= Task requirements =
Render the data below as a Markdown table with the columns Row and Line, giving each non-blank line its own numbered row and omitting blank lines.

= Dataset =
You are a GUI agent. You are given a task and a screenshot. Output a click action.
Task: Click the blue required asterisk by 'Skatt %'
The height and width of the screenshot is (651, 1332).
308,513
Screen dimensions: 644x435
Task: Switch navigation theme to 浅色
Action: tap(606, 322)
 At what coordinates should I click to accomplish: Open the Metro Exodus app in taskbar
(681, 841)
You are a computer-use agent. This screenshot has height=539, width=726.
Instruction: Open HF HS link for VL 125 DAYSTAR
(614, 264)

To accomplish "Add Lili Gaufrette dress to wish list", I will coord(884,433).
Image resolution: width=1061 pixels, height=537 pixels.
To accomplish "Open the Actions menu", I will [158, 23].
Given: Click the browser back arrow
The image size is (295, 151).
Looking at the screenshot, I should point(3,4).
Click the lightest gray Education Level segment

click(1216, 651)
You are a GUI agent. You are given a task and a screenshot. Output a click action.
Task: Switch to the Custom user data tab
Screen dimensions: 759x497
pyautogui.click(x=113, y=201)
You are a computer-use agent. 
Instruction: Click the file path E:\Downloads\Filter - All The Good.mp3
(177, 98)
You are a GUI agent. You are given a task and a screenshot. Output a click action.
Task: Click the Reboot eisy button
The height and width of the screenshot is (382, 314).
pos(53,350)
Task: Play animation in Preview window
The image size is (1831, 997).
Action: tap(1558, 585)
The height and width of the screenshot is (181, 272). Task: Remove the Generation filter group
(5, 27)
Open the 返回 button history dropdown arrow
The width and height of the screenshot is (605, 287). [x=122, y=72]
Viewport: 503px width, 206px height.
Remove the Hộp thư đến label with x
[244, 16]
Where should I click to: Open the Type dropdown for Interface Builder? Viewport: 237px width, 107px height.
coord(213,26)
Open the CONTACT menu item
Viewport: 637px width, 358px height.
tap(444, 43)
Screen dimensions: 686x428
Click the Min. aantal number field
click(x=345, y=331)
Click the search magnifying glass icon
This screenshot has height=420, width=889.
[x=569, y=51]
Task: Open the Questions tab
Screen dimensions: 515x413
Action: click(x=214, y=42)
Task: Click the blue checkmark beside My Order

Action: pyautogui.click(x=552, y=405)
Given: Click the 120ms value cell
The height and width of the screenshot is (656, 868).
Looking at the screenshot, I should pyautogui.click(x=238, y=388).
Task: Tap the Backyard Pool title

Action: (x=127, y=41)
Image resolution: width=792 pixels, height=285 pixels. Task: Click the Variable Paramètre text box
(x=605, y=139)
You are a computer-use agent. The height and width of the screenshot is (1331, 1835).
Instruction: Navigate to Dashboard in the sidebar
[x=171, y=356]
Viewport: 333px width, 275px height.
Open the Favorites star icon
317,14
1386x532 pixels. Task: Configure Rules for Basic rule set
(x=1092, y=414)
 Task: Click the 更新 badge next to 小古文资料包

= Finished exercise =
| Row | Line |
|---|---|
| 1 | You are a GUI agent. You are given a task and a screenshot. Output a click action. |
| 2 | Task: Click the blue required asterisk by 'Skatt %' |
| 3 | The height and width of the screenshot is (651, 1332). |
| 4 | 308,513 |
| 5 | Screen dimensions: 644x435 |
| 6 | Task: Switch navigation theme to 浅色 |
| 7 | Action: tap(606, 322) |
| 8 |  At what coordinates should I click to accomplish: Open the Metro Exodus app in taskbar |
| 9 | (681, 841) |
| 10 | You are a computer-use agent. This screenshot has height=539, width=726. |
| 11 | Instruction: Open HF HS link for VL 125 DAYSTAR |
| 12 | (614, 264) |
| 13 | To accomplish "Add Lili Gaufrette dress to wish list", I will coord(884,433). |
| 14 | Image resolution: width=1061 pixels, height=537 pixels. |
| 15 | To accomplish "Open the Actions menu", I will [158, 23]. |
| 16 | Given: Click the browser back arrow |
| 17 | The image size is (295, 151). |
| 18 | Looking at the screenshot, I should point(3,4). |
| 19 | Click the lightest gray Education Level segment |
| 20 | click(1216, 651) |
| 21 | You are a GUI agent. You are given a task and a screenshot. Output a click action. |
| 22 | Task: Switch to the Custom user data tab |
| 23 | Screen dimensions: 759x497 |
| 24 | pyautogui.click(x=113, y=201) |
| 25 | You are a computer-use agent.  |
| 26 | Instruction: Click the file path E:\Downloads\Filter - All The Good.mp3 |
| 27 | (177, 98) |
| 28 | You are a GUI agent. You are given a task and a screenshot. Output a click action. |
| 29 | Task: Click the Reboot eisy button |
| 30 | The height and width of the screenshot is (382, 314). |
| 31 | pos(53,350) |
| 32 | Task: Play animation in Preview window |
| 33 | The image size is (1831, 997). |
| 34 | Action: tap(1558, 585) |
| 35 | The height and width of the screenshot is (181, 272). Task: Remove the Generation filter group |
| 36 | (5, 27) |
| 37 | Open the 返回 button history dropdown arrow |
| 38 | The width and height of the screenshot is (605, 287). [x=122, y=72] |
| 39 | Viewport: 503px width, 206px height. |
| 40 | Remove the Hộp thư đến label with x |
| 41 | [244, 16] |
| 42 | Where should I click to: Open the Type dropdown for Interface Builder? Viewport: 237px width, 107px height. |
| 43 | coord(213,26) |
| 44 | Open the CONTACT menu item |
| 45 | Viewport: 637px width, 358px height. |
| 46 | tap(444, 43) |
| 47 | Screen dimensions: 686x428 |
| 48 | Click the Min. aantal number field |
| 49 | click(x=345, y=331) |
| 50 | Click the search magnifying glass icon |
| 51 | This screenshot has height=420, width=889. |
| 52 | [x=569, y=51] |
| 53 | Task: Open the Questions tab |
| 54 | Screen dimensions: 515x413 |
| 55 | Action: click(x=214, y=42) |
| 56 | Task: Click the blue checkmark beside My Order |
| 57 | Action: pyautogui.click(x=552, y=405) |
| 58 | Given: Click the 120ms value cell |
| 59 | The height and width of the screenshot is (656, 868). |
| 60 | Looking at the screenshot, I should pyautogui.click(x=238, y=388). |
| 61 | Task: Tap the Backyard Pool title |
| 62 | Action: (x=127, y=41) |
| 63 | Image resolution: width=792 pixels, height=285 pixels. Task: Click the Variable Paramètre text box |
| 64 | (x=605, y=139) |
| 65 | You are a computer-use agent. The height and width of the screenshot is (1331, 1835). |
| 66 | Instruction: Navigate to Dashboard in the sidebar |
| 67 | [x=171, y=356] |
| 68 | Viewport: 333px width, 275px height. |
| 69 | Open the Favorites star icon |
| 70 | 317,14 |
| 71 | 1386x532 pixels. Task: Configure Rules for Basic rule set |
| 72 | (x=1092, y=414) |
| 73 |  Task: Click the 更新 badge next to 小古文资料包 |